### Problem details
Gather each line of the entries below that includes "Ordering".

=== Section Start ===

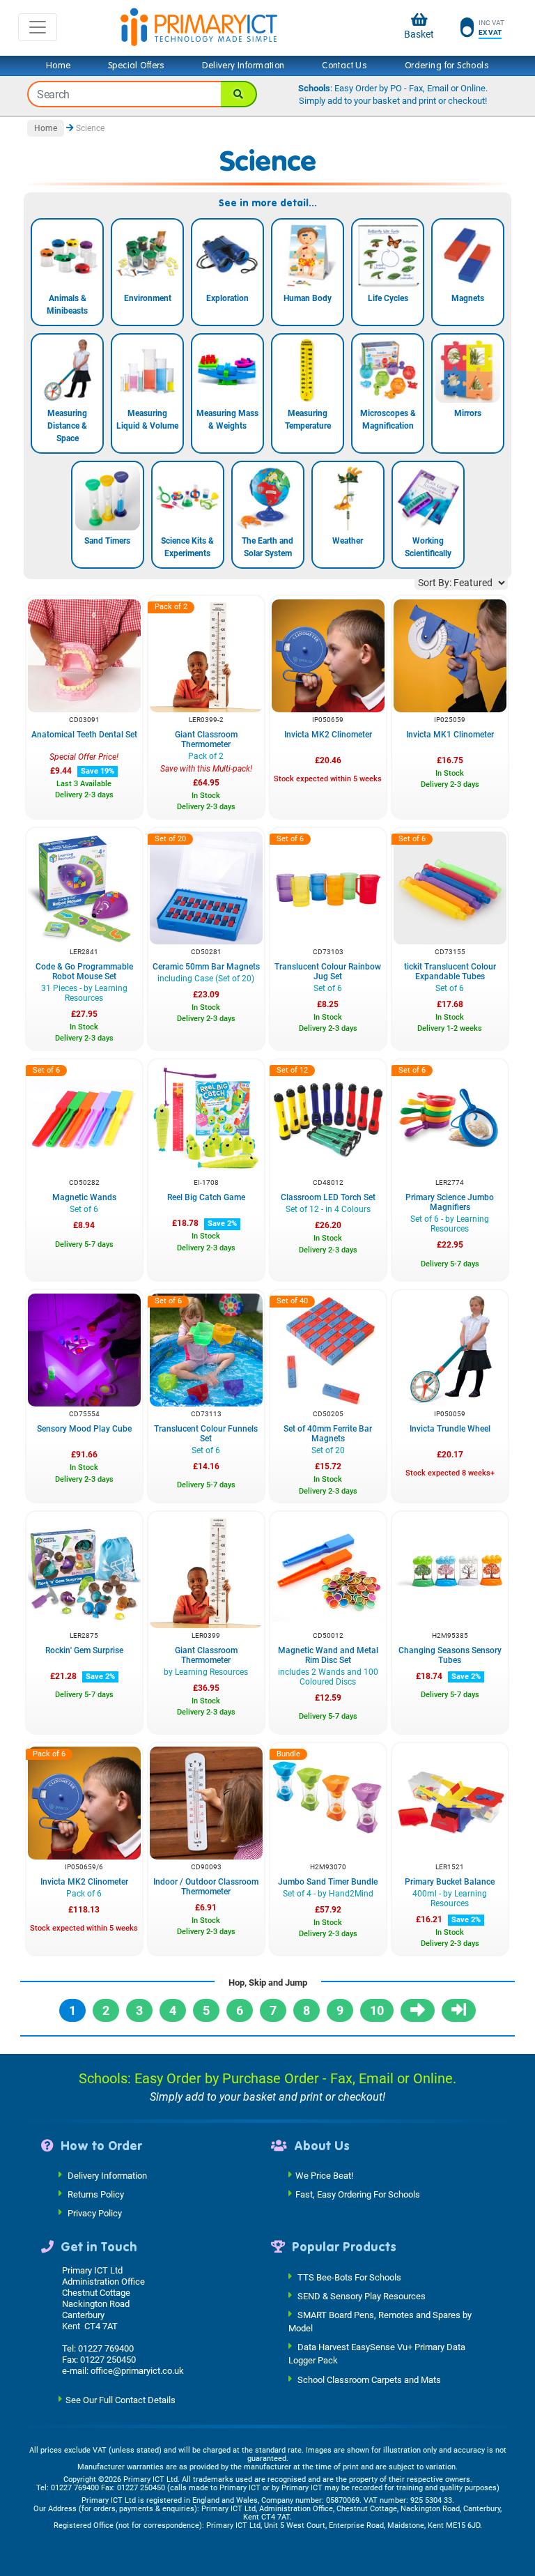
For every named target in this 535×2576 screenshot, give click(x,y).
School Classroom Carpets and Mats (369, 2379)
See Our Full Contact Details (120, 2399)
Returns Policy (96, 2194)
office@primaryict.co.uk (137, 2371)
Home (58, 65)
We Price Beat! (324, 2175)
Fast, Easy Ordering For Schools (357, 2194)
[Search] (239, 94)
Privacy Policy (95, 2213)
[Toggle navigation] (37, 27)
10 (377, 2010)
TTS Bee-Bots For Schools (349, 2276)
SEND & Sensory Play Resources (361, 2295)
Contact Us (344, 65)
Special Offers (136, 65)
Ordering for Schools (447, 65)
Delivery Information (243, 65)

=== Section End ===

### Written response
Fast, Easy Ordering For Schools (357, 2194)
Ordering for Schools (447, 65)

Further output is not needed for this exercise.